** INSTRUCTIONS FOR THE TASK **
Without including any pictures, reproduce all the lines below word for word.

-------- DATA FOR REVIEW --------

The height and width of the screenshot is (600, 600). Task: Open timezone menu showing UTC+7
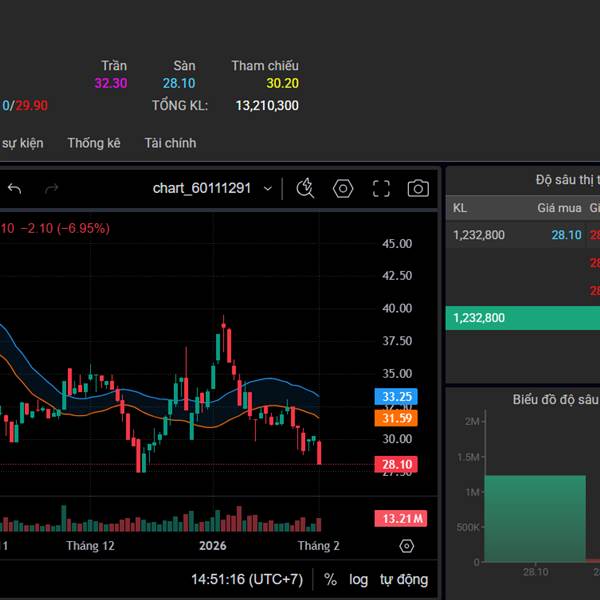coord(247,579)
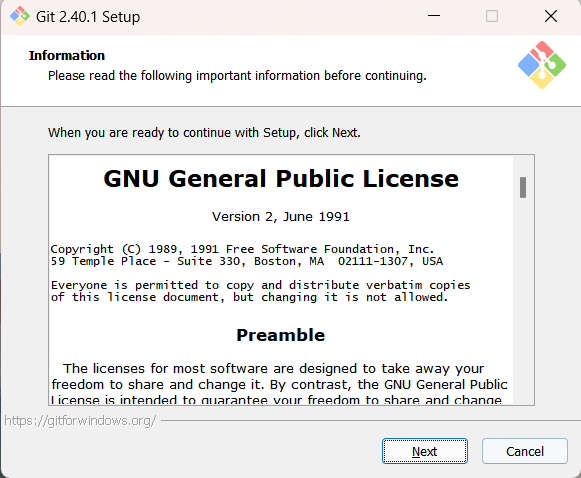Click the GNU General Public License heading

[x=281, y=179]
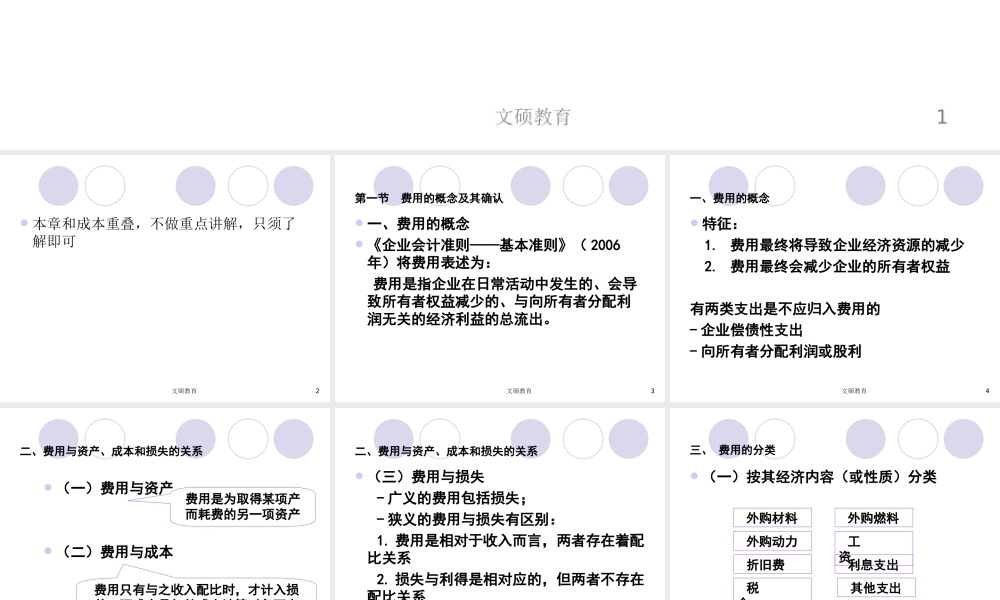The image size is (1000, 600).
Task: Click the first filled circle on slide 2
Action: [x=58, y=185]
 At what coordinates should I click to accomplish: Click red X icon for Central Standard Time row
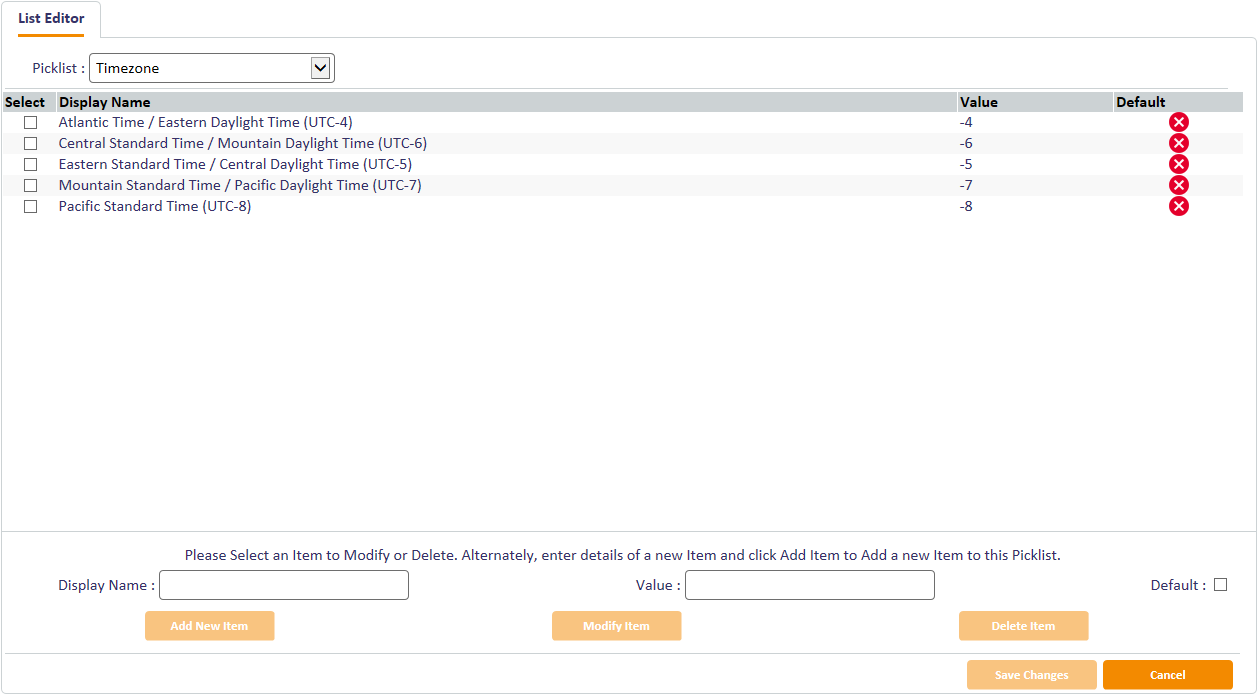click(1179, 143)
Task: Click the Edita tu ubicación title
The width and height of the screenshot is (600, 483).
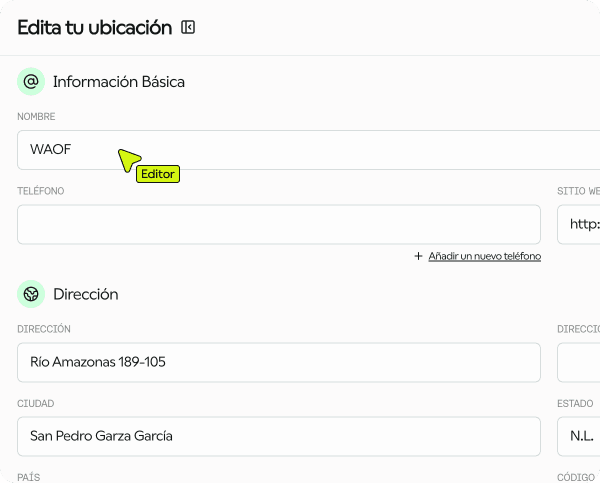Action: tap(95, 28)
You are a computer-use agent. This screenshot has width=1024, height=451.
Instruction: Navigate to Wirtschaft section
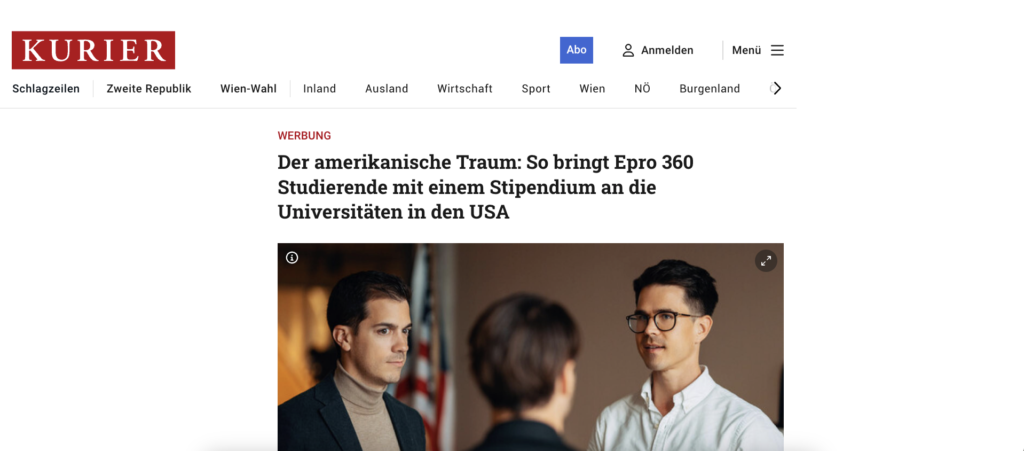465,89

--------

** PROBLEM SOLUTION **
The height and width of the screenshot is (600, 600). Task: Open timezone menu showing UTC+7
coord(247,579)
Click the GNU General Public License heading

[x=281, y=179]
The image size is (1000, 600).
Task: Click the first filled circle on slide 2
Action: [x=58, y=185]
 At what coordinates should I click to accomplish: Click red X icon for Central Standard Time row
click(1179, 143)
Task: Click the Edita tu ubicación title
The width and height of the screenshot is (600, 483).
Action: tap(95, 28)
You are a computer-use agent. This screenshot has width=1024, height=451.
Instruction: Navigate to Wirtschaft section
465,89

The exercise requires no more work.